The morphology of cortical grey matter is commonly assessed using T1-weighted MRI together with automated computerised methods such as voxel-based morphometry (VBM) and cortical thickness measures. In the presented study we investigate how grey matter changes identified using voxel-based cortical thickness (VBCT) measures compare with local grey matter volume changes identified using VBM. We use data from a healthy aging population to perform the comparison, focusing on brain regions where age-related changes have been observed in previous studies. Our results show that overall, in healthy aging, VBCT and VBM yield very consistent results but VBCT provides a more sensitive measure of age-associated decline in grey matter compared with VBM. Our findings suggest that while VBCT selectively investigates cortical thickness, VBM provides a mixed measure of grey matter including cortical surface area or cortical folding, as well as cortical thickness. We therefore propose that used together, these techniques can separate the underlying grey matter changes, highlighting the utility of combining these complementary methods.

Fig. 1

Overview of data processing steps used for the VBM and VBCT analysis. (See Methods section for details). VBM steps are indicated by a solid line (red), VBCT steps are indicated by a double line (blue) and steps common to both are indicated by a dotted line (black).

Fig. 2

Global effects of age on the brain. (a) Total GM volume in litres versus age. (b) Mean cortical thickness in mm versus age. Females = ‘+’, males = ‘o’. The solid and dotted lines shows the linear regression of age on the data for females and males respectively.

Fig. 3

Regional effects of age on local GM volume rendered onto surface of spatially normalised grey matter. (a) Mean local GM volume in mm³. (b) Decrease in local GM volume in mm³ per year. (c) Voxel-wise T-scores for decrease in local GM volume with age, (T-score > 1.6, corresponding to a descriptive P-value threshold of P < 0.05). (d) Voxel-wise standard error (in mm³) calculated from the square root of the sum of the squares of the difference between the full fitted model and the GM volume data divided by the number of degrees of freedom.
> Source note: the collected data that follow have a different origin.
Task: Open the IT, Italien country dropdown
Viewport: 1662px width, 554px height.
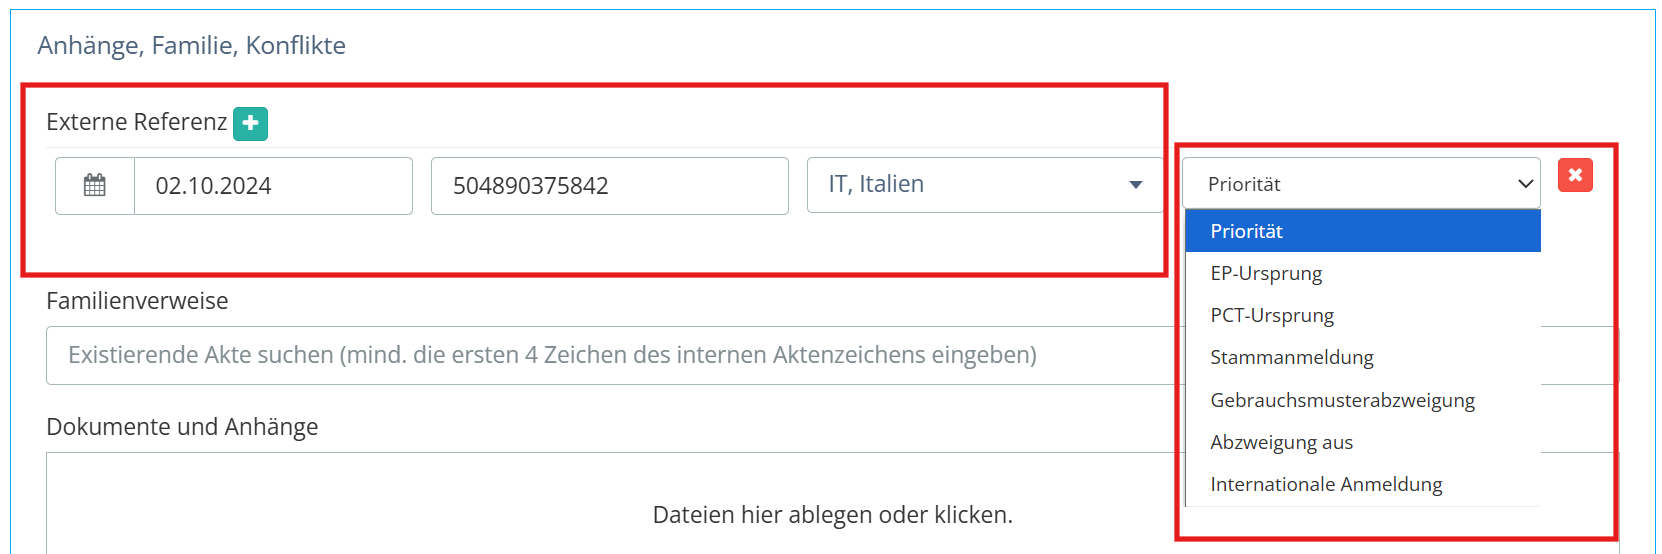Action: coord(985,185)
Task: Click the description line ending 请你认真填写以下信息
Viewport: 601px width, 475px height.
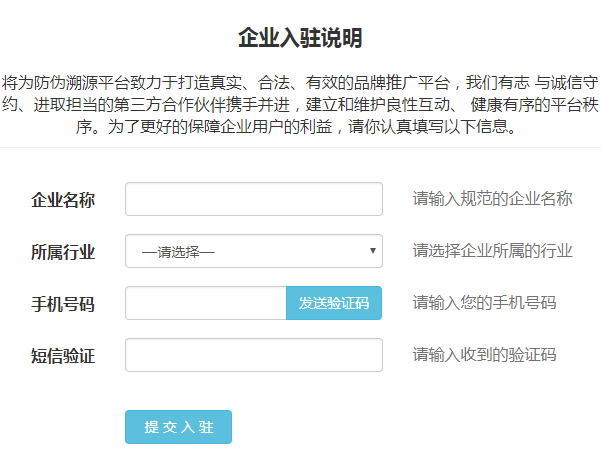Action: pos(300,128)
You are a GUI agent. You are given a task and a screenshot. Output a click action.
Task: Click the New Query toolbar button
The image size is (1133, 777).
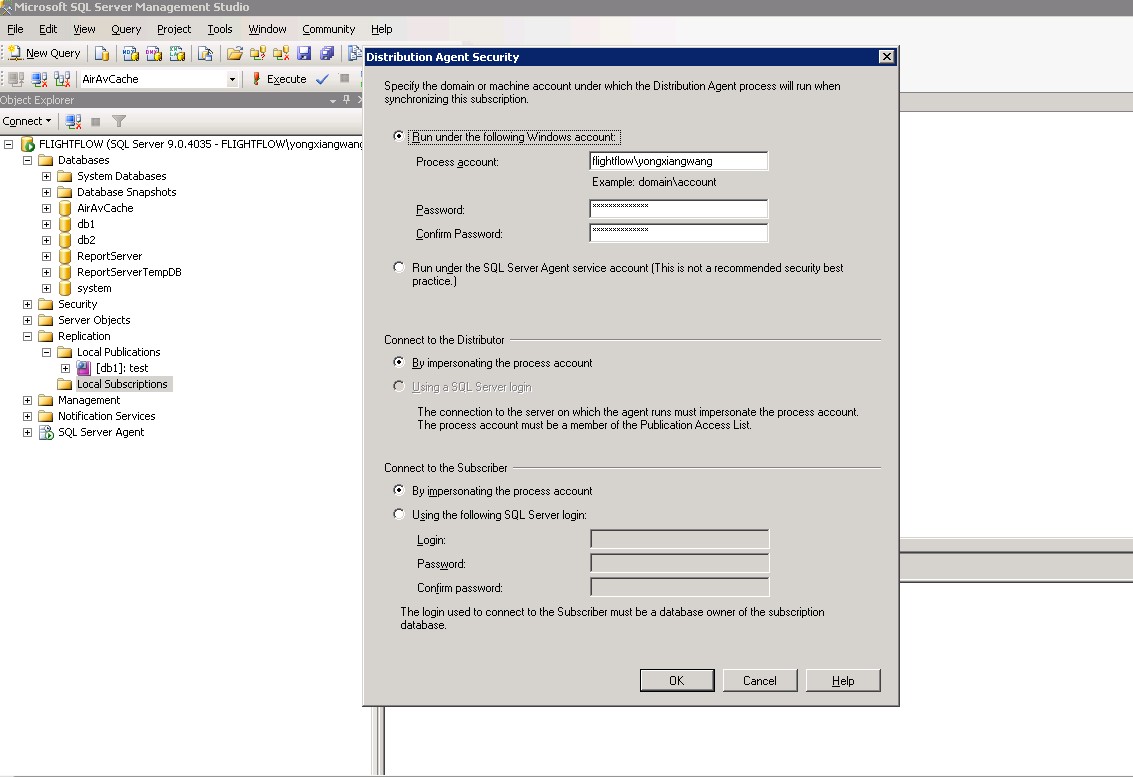[x=44, y=53]
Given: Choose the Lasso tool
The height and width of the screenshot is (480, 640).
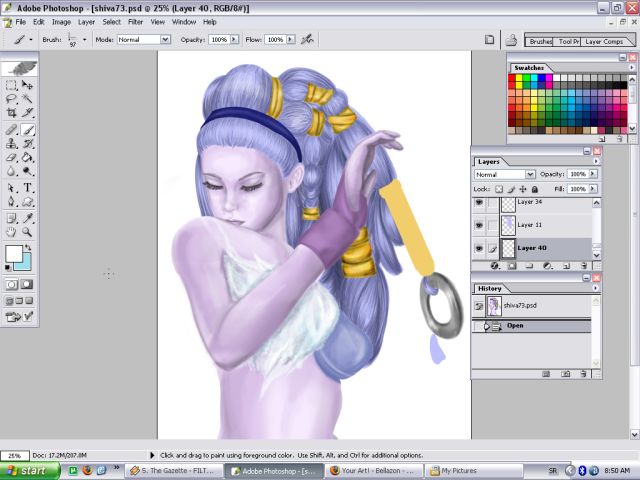Looking at the screenshot, I should click(x=12, y=99).
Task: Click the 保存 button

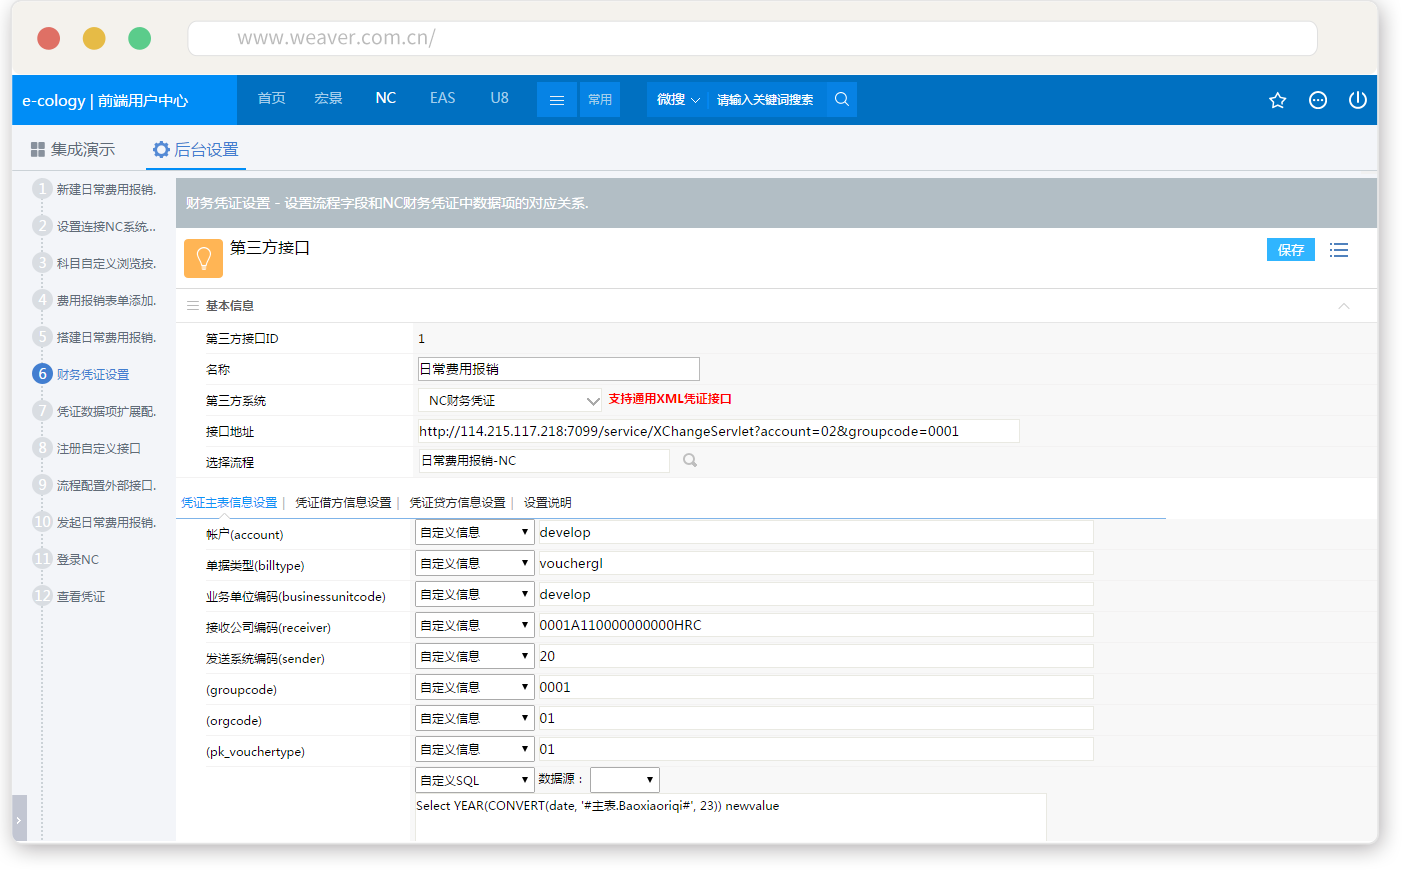Action: coord(1290,250)
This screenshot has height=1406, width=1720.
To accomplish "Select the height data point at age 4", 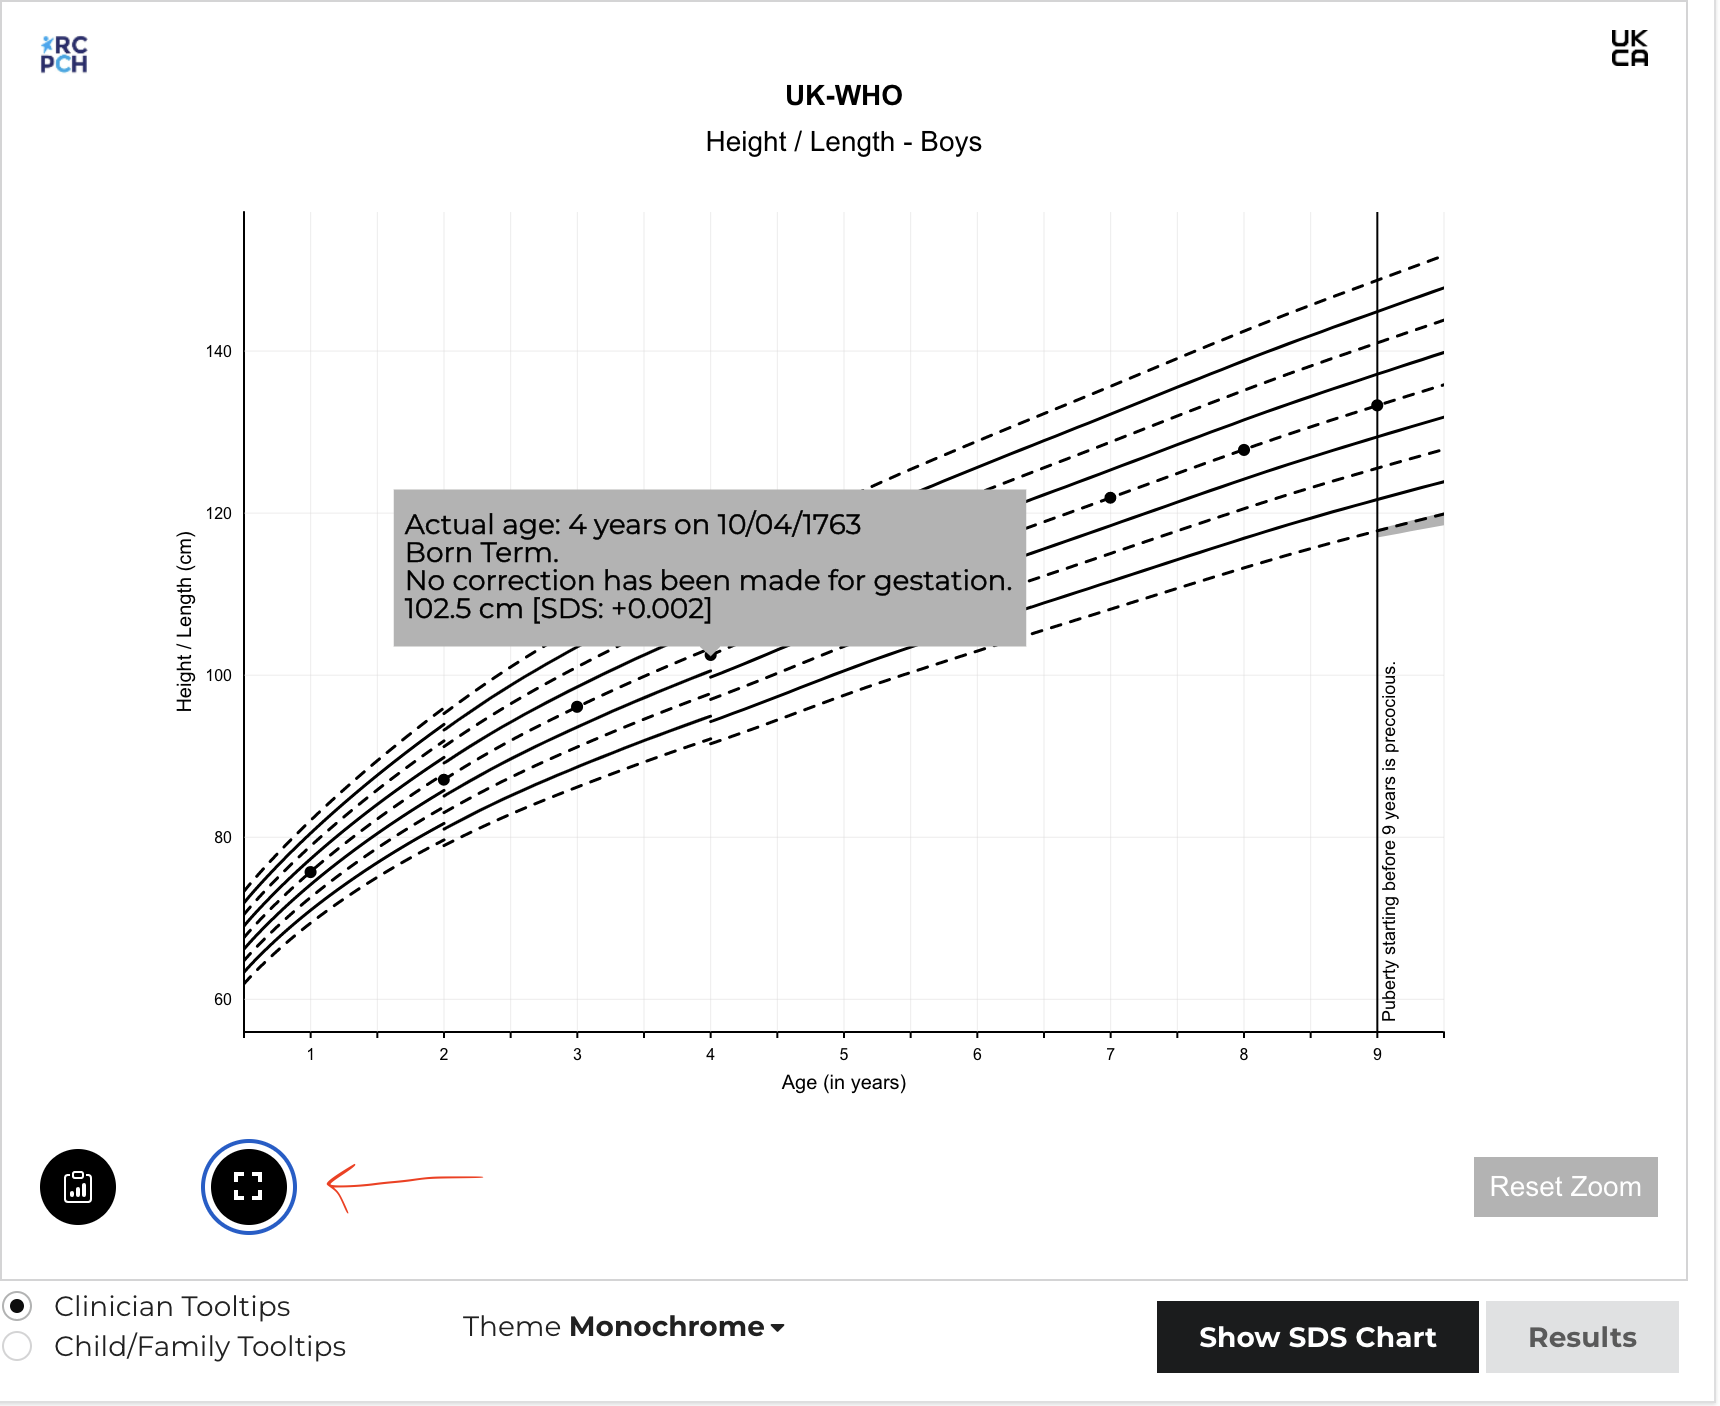I will click(x=711, y=655).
Although sub-cortical regions are visible in the medial and inferior views these were not included in the analyses and have therefore been set to the minimum value on the colour scale.

Fig. 4

Regional effects of age on VBCT rendered onto surface of spatially normalised grey matter. (a) Mean VBCT in mm. (b) Decrease in VBCT in mm per year. (c) Voxel-wise T-scores for decrease in VBCT with age, (T-score > 1.6, corresponding to a descriptive P-value threshold of P < 0.05). (d) Voxel-wise standard error (in mm) calculated from the square root of the sum of the squares of the difference between the full fitted model and the VBCT data divided by the number of degrees of freedom. Although sub-cortical regions are visible in the medial and inferior views these were not included in the analyses and have therefore been set to the minimum value on the colour scale.

Fig. 5

Effect of age on local GM volume (in mm³, left column) and VBCT (in mm, right column) in left and right middle frontal and left and right superior frontal areas. The dots show the mean and the errorbars show the standard deviation (not corrected for spatial correlations) of the local GM or VBCT within the ROI for each subject. The solid lines show the linear regression of age on the data within the cluster.